• **Task prompt**: Copy the entries below word for word, starting at the line containing "Describe the element at coordinates (98, 66)" and ending at the line containing "What do you see at coordinates (255, 60)", with both of those lines included.

Collected data
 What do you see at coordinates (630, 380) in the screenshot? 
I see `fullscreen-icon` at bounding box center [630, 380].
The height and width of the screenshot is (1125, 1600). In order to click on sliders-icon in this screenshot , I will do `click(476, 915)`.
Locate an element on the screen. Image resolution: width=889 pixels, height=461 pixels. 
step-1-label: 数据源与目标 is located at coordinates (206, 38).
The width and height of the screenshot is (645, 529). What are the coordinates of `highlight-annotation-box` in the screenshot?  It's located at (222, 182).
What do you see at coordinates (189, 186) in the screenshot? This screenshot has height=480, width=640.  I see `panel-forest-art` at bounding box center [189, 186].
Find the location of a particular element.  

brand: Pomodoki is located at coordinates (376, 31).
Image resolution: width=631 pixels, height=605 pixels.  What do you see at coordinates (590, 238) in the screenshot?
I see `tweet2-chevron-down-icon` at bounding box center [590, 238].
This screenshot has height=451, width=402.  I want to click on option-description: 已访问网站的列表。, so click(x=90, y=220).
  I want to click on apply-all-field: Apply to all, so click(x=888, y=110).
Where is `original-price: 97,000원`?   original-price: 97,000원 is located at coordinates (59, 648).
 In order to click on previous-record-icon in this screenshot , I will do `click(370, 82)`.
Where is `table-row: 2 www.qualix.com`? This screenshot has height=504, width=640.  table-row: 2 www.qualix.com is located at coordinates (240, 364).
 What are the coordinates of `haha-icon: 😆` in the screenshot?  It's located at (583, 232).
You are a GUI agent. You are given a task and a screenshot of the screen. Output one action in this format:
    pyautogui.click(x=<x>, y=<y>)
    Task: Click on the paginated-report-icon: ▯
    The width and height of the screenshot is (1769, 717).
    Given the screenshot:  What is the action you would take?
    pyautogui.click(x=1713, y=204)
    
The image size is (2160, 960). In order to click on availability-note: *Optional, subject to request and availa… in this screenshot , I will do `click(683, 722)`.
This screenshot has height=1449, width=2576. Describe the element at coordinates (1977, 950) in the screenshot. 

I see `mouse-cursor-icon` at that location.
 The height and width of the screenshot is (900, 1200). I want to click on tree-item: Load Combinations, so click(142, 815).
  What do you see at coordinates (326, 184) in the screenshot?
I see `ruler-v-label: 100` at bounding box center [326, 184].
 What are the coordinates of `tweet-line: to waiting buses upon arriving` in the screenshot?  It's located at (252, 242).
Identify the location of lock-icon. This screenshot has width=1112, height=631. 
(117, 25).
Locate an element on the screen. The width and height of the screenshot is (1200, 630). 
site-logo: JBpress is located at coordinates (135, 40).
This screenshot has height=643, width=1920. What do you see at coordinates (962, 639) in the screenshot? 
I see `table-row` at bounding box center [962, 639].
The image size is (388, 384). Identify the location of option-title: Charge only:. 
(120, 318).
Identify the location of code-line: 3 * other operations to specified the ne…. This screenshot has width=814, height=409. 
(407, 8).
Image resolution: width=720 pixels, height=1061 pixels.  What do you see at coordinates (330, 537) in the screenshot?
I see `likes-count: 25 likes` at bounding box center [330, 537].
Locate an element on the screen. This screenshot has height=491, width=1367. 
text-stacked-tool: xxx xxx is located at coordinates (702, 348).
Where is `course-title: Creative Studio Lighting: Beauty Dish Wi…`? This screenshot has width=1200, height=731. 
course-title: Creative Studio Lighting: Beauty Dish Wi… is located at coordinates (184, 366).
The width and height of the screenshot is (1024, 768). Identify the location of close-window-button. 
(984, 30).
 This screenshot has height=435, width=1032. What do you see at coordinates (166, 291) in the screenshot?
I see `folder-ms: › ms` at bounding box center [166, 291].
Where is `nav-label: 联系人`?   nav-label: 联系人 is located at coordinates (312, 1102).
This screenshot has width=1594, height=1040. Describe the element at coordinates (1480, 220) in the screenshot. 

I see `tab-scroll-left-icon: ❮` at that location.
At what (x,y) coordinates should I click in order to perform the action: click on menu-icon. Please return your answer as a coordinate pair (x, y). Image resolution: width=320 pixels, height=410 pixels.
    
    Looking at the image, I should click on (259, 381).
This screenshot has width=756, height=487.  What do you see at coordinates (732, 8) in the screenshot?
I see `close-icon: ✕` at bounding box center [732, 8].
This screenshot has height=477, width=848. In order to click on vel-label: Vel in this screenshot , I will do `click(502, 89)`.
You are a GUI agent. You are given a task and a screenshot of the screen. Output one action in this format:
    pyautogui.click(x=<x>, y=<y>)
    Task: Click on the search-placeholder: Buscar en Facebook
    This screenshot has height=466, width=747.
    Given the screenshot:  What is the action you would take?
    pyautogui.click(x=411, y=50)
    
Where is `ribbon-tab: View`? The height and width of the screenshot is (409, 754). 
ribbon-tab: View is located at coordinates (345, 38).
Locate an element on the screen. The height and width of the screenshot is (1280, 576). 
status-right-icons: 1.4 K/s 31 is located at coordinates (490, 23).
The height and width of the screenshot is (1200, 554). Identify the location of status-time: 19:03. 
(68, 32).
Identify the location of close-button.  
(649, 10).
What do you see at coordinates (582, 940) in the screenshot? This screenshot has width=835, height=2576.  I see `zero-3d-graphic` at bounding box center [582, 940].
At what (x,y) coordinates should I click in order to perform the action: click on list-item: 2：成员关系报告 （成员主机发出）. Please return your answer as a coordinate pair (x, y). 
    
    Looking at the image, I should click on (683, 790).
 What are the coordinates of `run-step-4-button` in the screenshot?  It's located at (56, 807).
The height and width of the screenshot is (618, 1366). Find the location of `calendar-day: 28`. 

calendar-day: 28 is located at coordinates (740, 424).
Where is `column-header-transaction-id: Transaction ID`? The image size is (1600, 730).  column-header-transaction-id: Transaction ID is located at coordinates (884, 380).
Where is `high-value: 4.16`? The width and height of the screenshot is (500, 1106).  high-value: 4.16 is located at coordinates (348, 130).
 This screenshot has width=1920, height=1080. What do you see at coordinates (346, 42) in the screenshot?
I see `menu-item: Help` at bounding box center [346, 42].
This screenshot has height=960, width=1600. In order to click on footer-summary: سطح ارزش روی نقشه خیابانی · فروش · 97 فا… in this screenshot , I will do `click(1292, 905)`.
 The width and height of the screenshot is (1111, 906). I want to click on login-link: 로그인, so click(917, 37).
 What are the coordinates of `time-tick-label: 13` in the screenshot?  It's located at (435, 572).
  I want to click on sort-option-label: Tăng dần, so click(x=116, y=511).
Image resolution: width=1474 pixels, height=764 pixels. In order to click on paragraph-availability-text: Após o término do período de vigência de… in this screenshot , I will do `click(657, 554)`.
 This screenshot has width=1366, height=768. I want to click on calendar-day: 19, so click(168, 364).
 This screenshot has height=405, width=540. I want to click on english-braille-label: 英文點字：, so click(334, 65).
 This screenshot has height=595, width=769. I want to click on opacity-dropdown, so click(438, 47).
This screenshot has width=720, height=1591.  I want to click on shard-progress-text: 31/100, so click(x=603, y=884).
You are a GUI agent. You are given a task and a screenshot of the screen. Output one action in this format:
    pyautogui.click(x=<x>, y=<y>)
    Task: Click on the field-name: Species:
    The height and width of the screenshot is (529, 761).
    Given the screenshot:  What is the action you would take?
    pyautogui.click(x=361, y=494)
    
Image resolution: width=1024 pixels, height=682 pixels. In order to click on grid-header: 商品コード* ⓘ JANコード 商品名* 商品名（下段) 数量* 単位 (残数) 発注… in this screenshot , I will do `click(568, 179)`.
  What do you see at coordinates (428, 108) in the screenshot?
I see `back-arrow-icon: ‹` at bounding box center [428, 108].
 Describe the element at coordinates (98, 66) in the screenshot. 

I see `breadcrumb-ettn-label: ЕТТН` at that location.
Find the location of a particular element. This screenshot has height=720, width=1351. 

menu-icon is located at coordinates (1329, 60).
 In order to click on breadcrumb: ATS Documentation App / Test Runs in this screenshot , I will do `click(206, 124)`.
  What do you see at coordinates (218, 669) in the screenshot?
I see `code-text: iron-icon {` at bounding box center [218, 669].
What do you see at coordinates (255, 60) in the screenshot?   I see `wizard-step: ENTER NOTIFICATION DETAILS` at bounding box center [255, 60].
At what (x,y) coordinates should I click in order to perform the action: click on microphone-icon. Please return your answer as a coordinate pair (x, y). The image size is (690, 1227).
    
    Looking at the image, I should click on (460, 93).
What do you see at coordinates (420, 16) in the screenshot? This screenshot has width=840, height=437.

• **Answer space**:
 Describe the element at coordinates (98, 66) in the screenshot. 

I see `breadcrumb-ettn-label: ЕТТН` at that location.
Find the location of a particular element. This screenshot has height=720, width=1351. 

menu-icon is located at coordinates (1329, 60).
 In order to click on breadcrumb: ATS Documentation App / Test Runs in this screenshot , I will do `click(206, 124)`.
  What do you see at coordinates (218, 669) in the screenshot?
I see `code-text: iron-icon {` at bounding box center [218, 669].
What do you see at coordinates (255, 60) in the screenshot?   I see `wizard-step: ENTER NOTIFICATION DETAILS` at bounding box center [255, 60].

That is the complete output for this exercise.